** Görev 1 **
Aşağıda verilen dış siyaset yazısının "GÜÇ GEREKTİRİYORMUŞ DIŞ" sözlerinden "olmazsa, olmaz denildi." sözlerine kadar olan bölümünü hiçbir değişiklik yapmadan yeniden yazınız.

** Verilen Metin **
-=-=-

Can UĞURATEŞ-Sırası Geldikçe


GÜÇ GEREKTİRİYORMUŞ DIŞ SİYASET

?Esad´lı olmaz´ diyorduk. Dünya ?Esad´sız olmaz´ dedi ve Esad´ın, ülkede huzurun sağlanmasının ardından da gitmeyebileceği konuşulmaya başlandı. PYD terör örgütüdür dedik. Başta Rusya olmak üzere, Kürtler bölgede olmazsa, olmaz denildi.


Güç odağı olacaksanız, bölgenizde ve dünyada söz sahibi olacaksanız, güçlü olacaksınız. Öncelikle kendinizi tanıyacak, imkân ve kabiliyetlerinizi çok iyi bileceksiniz. Kendinizi tanımıyorsanız, uluslararası arenada başarılı olamazsınız. İç siyasetteki güç gösterinizi, dış siyasette de yapmaya çalışırsanız, size hemen haddinizi bildirirler ama siz bunu bile anlamaz, iç siyasette etki alanınızda bulunan kitleye, yaptığınız söylemlerle, güç olduğunuzu anlatmaya devam edersiniz. Bu arada dünya da size güler. O halde delikanlılık yapmak için önce kendi imkân ve kabiliyetlerini bilecek, sonra düşmanının imkân ve kabiliyetlerini değerlendirecek ve gücüne göre hareket tarzlarını belirleyeceksin. Aksi halde, ya tokadı yer oturursun ya da tüm dünyaya alay konusu olursun. Uluslararası ilişkiler, mahalle arası ilişkilere kesinlikle benzemez. Uluslararası ilişkilerde, kabadayılık pek geçerli bir yöntem değildir. Kimin ne yapacağını/yapabileceğini, kimi destekleyeceğini/destekleyebileceğini, kiminle birlikte hareket edeceğini öngörebilmen gerekir. Bunu başarabilmek için, köklü bir dış siyaset tecrübesine sahip ekiple, stratejik düşünebilmek gerekir. Stratejik düşünce sadece akademisyenlikle değil aksine sahada kazanılır. Tecrübeli, bilgi birikimine sahip, sahayı iyi tanıyan bürokratların girişimleriyle, hamleleriyle ?Ben de buradayım´  denir ve süreklilik gerektirir. Yani seçilmiş / atanmış, üstünlük kavgalarıyla ortalığı dağıtmadan, bu konuda, atanmışların öngörüleri ve yol haritaları dikkate alınmalıdır.

-=-=-

** Görev 2 **
Aşağıdaki kayıtlarda "Switch" kelimesini içeren satırların tamamını bir araya toplayınız. Büyük ve küçük harf ayrımı gözetilmelidir.

(Öğe bulma kayıtları)
-=-=-

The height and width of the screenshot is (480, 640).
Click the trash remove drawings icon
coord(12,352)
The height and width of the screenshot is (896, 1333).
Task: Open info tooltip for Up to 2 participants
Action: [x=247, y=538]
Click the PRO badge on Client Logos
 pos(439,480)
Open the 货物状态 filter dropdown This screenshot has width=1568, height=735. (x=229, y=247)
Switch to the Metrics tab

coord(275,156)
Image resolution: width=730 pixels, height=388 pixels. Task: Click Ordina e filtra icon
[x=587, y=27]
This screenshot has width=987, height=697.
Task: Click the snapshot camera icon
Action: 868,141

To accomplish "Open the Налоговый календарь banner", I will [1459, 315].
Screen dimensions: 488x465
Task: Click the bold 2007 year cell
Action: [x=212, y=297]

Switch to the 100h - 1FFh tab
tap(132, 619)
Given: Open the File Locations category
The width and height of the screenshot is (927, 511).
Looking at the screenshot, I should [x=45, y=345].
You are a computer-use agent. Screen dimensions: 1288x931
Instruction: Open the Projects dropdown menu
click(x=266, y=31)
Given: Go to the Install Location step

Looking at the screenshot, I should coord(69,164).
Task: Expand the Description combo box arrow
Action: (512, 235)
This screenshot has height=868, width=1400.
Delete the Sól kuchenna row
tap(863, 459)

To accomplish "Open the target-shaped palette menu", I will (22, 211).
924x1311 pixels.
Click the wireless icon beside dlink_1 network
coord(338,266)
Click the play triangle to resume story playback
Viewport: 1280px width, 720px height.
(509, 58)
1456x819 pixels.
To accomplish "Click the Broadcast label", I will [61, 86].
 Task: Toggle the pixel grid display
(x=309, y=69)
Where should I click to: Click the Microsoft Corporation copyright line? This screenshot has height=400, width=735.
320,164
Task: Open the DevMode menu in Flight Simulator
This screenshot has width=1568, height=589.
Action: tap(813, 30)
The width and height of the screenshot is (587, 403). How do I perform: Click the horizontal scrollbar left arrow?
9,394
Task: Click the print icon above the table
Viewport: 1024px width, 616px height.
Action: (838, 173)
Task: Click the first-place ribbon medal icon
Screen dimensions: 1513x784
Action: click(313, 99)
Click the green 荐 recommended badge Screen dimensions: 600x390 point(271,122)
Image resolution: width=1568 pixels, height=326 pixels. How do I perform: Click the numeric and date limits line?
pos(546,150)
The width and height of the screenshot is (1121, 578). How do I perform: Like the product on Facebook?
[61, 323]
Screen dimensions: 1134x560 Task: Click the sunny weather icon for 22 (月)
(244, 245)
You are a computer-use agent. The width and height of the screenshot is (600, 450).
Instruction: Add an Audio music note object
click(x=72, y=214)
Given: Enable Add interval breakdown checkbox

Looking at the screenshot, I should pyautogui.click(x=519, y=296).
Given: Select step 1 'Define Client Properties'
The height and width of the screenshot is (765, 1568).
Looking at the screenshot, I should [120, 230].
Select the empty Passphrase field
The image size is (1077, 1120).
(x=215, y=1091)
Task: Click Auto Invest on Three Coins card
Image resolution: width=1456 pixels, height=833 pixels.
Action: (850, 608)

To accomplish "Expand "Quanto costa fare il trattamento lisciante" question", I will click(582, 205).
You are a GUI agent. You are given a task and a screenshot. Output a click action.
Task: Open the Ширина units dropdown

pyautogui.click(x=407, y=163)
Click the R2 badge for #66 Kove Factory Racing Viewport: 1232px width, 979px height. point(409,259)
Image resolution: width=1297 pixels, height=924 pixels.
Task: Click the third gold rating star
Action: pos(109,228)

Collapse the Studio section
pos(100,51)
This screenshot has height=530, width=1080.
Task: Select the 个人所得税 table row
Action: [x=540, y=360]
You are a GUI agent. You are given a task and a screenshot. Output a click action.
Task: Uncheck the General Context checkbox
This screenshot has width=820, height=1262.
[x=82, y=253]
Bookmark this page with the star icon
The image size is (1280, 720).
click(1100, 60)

-=-=-

** Doğru Sonuç 1 **
GÜÇ GEREKTİRİYORMUŞ DIŞ SİYASET

?Esad´lı olmaz´ diyorduk. Dünya ?Esad´sız olmaz´ dedi ve Esad´ın, ülkede huzurun sağlanmasının ardından da gitmeyebileceği konuşulmaya başlandı. PYD terör örgütüdür dedik. Başta Rusya olmak üzere, Kürtler bölgede olmazsa, olmaz denildi.

** Doğru Sonuç 2 **
Switch to the Metrics tab
Switch to the 100h - 1FFh tab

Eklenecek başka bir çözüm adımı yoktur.